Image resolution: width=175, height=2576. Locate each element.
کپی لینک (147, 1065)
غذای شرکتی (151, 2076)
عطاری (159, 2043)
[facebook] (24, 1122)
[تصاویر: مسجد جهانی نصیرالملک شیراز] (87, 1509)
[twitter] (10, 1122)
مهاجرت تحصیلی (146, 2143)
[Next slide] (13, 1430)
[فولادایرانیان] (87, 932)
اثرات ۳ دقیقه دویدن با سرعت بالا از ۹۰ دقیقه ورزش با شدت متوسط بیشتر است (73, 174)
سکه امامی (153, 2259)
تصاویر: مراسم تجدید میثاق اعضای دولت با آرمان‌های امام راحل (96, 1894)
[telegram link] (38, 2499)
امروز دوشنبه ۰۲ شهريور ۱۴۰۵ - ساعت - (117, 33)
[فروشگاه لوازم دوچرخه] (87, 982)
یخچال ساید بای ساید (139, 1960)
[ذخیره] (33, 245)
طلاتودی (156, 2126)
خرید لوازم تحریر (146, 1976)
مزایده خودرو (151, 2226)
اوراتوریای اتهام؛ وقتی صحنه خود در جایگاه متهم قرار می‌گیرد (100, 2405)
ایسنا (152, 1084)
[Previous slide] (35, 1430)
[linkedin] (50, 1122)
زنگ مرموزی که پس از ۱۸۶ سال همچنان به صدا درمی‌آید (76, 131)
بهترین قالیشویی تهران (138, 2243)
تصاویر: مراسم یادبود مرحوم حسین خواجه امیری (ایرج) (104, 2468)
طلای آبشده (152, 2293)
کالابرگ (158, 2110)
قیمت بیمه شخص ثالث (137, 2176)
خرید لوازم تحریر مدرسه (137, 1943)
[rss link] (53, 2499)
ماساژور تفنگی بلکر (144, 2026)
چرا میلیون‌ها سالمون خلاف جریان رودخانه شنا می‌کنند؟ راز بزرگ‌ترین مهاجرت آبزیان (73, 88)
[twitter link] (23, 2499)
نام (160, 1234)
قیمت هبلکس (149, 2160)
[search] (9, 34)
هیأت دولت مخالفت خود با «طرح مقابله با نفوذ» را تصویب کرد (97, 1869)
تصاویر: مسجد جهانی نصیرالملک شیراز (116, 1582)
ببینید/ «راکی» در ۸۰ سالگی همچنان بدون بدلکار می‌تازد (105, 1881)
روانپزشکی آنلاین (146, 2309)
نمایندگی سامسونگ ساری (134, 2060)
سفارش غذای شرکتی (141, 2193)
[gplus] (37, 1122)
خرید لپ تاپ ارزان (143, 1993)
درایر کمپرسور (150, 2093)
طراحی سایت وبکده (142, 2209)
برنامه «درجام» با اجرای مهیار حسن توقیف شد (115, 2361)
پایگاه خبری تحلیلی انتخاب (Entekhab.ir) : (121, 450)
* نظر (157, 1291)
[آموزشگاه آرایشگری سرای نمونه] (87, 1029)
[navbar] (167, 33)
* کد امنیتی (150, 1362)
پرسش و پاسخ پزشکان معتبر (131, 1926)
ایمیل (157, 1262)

## Problem
Each line of the material above needs repeating verbatim.

## Expected answer
Image resolution: width=175, height=2576. Locate each element.
کپی لینک (147, 1065)
غذای شرکتی (151, 2076)
عطاری (159, 2043)
[facebook] (24, 1122)
[تصاویر: مسجد جهانی نصیرالملک شیراز] (87, 1509)
[twitter] (10, 1122)
مهاجرت تحصیلی (146, 2143)
[Next slide] (13, 1430)
[فولادایرانیان] (87, 932)
اثرات ۳ دقیقه دویدن با سرعت بالا از ۹۰ دقیقه ورزش با شدت متوسط بیشتر است (73, 174)
سکه امامی (153, 2259)
تصاویر: مراسم تجدید میثاق اعضای دولت با آرمان‌های امام راحل (96, 1894)
[telegram link] (38, 2499)
امروز دوشنبه ۰۲ شهريور ۱۴۰۵ - ساعت - (117, 33)
[فروشگاه لوازم دوچرخه] (87, 982)
یخچال ساید بای ساید (139, 1960)
[ذخیره] (33, 245)
طلاتودی (156, 2126)
خرید لوازم تحریر (146, 1976)
مزایده خودرو (151, 2226)
اوراتوریای اتهام؛ وقتی صحنه خود در جایگاه متهم قرار می‌گیرد (100, 2405)
ایسنا (152, 1084)
[Previous slide] (35, 1430)
[linkedin] (50, 1122)
زنگ مرموزی که پس از ۱۸۶ سال همچنان به صدا درمی‌آید (76, 131)
بهترین قالیشویی تهران (138, 2243)
تصاویر: مراسم یادبود مرحوم حسین خواجه امیری (ایرج) (104, 2468)
طلای آبشده (152, 2293)
کالابرگ (158, 2110)
قیمت بیمه شخص ثالث (137, 2176)
خرید لوازم تحریر مدرسه (137, 1943)
[rss link] (53, 2499)
ماساژور تفنگی بلکر (144, 2026)
چرا میلیون‌ها سالمون خلاف جریان رودخانه شنا می‌کنند؟ راز بزرگ‌ترین مهاجرت آبزیان (73, 88)
[twitter link] (23, 2499)
نام (160, 1234)
قیمت هبلکس (149, 2160)
[search] (9, 34)
هیأت دولت مخالفت خود با «طرح مقابله با نفوذ» را تصویب کرد (97, 1869)
تصاویر: مسجد جهانی نصیرالملک شیراز (116, 1582)
ببینید/ «راکی» در ۸۰ سالگی همچنان بدون بدلکار می‌تازد (105, 1881)
روانپزشکی آنلاین (146, 2309)
نمایندگی سامسونگ ساری (134, 2060)
سفارش غذای شرکتی (141, 2193)
[gplus] (37, 1122)
خرید لپ تاپ ارزان (143, 1993)
درایر کمپرسور (150, 2093)
طراحی سایت وبکده (142, 2209)
برنامه «درجام» با اجرای مهیار حسن توقیف شد (115, 2361)
پایگاه خبری تحلیلی انتخاب (Entekhab.ir) : (121, 450)
* نظر (157, 1291)
[آموزشگاه آرایشگری سرای نمونه] (87, 1029)
[navbar] (167, 33)
* کد امنیتی (150, 1362)
پرسش و پاسخ پزشکان معتبر (131, 1926)
ایمیل (157, 1262)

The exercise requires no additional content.